Let the Sunshine In! Why you need some Vitamin D!

Sunshine Vitamin D

Sunshine Vitamin D

Vitamin D is frequently called the “sunshine vitamin.” Every tissue in the body has Vitamin D receptors, including the brain, heart, muscles and immune system.  It assists with the absorption of calcium helping to build strong bones, teeth and muscles.  It also activates genes that regulate the immune system and release neurotransmitters (e.g., dopamine, serotonin) that affect brain function and development.  Researchers are also uncovering links between Vitamin D levels and mood and depression.

Recent reports show that populations around the world are suffering from vitamin D deficiency and Ireland is no different.   Not only has it emerged that there is widespread low levels of Vitamin D in the general population, there have been over 20 cases of rickets in infants and toddlers reported in the last four or five of years.

So what contributes to Vitamin D deficiency? 

The best source of Vitamin D is from the sun which is absorbed through our skin.  However, because of our northerly latitude, the quality and quantity of sunlight in our winter months is not sufficient enough for the production of the vitamin by the body.  Not only are there less hours of daylight in winter, even in the summer months we get cloudy days and people are usually working indoors for most of the day, are driving cars and are using sunscreen when outside.  So the chances of getting vitamin D from sunlight exposure has decreased.

You can get vitamin D from dietary sources such as oily fish, egg yolks, offal meat (such as kidney and liver) and from fortified foods such as milk.  However a lot of people don’t eat these foods and even if they do they are not eaten in sufficient quantities to counter the lack of sun exposure.

So what can you do?

In the winter months, I’d recommend taking a Vitamin D supplement.  It’s important to make sure the brand you choose is high quality and that the supplement includes D3 which is the form normally found in humans.  I take mine in the liquid form and take it with some fat (coconut oil) as it is a fat soluble vitamin so the fat helps with its absorption.

You can increase your intake of the dietary sources of Vitamin D.  Oily fish such as salmon, sardines and mackerel are also great sources of omega 3’s and offal meat is some of the most nutrient dense foods out there.  However as offal meat is quite high in Vitamin A, they aren’t advised for pregnant women or infants.

Then in the summer months, try to get out in the sunshine for at least 20 minutes between the hours of 12noon and 2pm when the sun is at its highest.  The best days are those days when there is little or no cloud and there is direct sunlight.

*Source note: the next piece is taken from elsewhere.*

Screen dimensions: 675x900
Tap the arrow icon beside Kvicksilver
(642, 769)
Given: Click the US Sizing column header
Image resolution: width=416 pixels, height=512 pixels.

Resist the sun protection for these 20 minutes (shock horror!) and let the sunshine be absorbed by the skin.  If you can resist showering and using shower gel for a good few hours after this then all the better as it takes time for the skin to absorb the vitamin D.  A good tip is to get the sun on your legs as even if you do shower later in the day you are less likely to use shower gel on that part of your body as opposed to your upper body.    Once your 20 minutes is up feel free to put on your sun protection as normal!